> INSTRUCTIONS TO FOLLOW: In the Resurrection Sunday reflection below, restate the paragraph beginning "What's so equally incredible" in two shorter sentences, keeping its main facts.

> DOCUMENT EXCERPT:
━━━━

Humility. . . Heaviness. . . Hallelujah
Updated: 7 days ago
As we approach Resurrection Sunday, is there something in your personal life in which you long to experience Christ’s resurrection power? Is there something in mine?
With the resurrection of Jesus, earth’s opposing odds were overwhelmingly stacked. Yet, because Christ had first firmly settled His resolve to drink the bitter, heavy cup—not for His own benefit, but for the sole purpose of the Father’s good will, trusting wholly the Father’s eternal heart and not His own earthly humanity—the resurrection’s reality was firmly settled in Heaven, thus becoming the ultimate upset ever known to Satan’s dominion.
Sin was conquered. The grave silenced. Satan defeated. Salvation secured.
Praise the Lamb who was slain!
He is risen! He is risen, indeed!
What’s so equally incredible and unquestionably praiseworthy is that from this sacrifice—this humble, selfless death—is entrusted to each child of God the very same Spirit that raised Jesus from the dead. In Romans 8, one of the most foundational and glorious chapters in all the New Testament, the Apostle Paul clearly declares this a reality.
Likewise, in the opening of Paul's letter to the church at Ephesus, he stresses this as well, referring to Christ's indwelling Spirit as "his incomparably great power for us who believe. . . the same as the mighty strength he exerted when he raised Christ from the dead and seated him. . .in the heavenly realms. . ." (1:19-20).
Pause for a moment and consider the magnitude of Paul's words.
If you are a born-again child of God, Jesus Christ’s resurrection power dwells within you. And it dwells within me. Through the person of the Holy Spirit, the same power that brought our Savior from the tomb is inside every true believer. What an inconceivable, blessed reality is ours!

━━━━

> SUPPLIED INFORMATION:
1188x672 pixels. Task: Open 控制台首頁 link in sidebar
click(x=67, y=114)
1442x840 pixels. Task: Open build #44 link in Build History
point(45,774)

━━━━

> SOLUTION FOR THIS EXERCISE: Through Christ's humble, selfless death, every child of God is entrusted with the same Spirit that raised Jesus from the dead. The Apostle Paul clearly declares this in Romans 8, one of the most foundational chapters in the New Testament.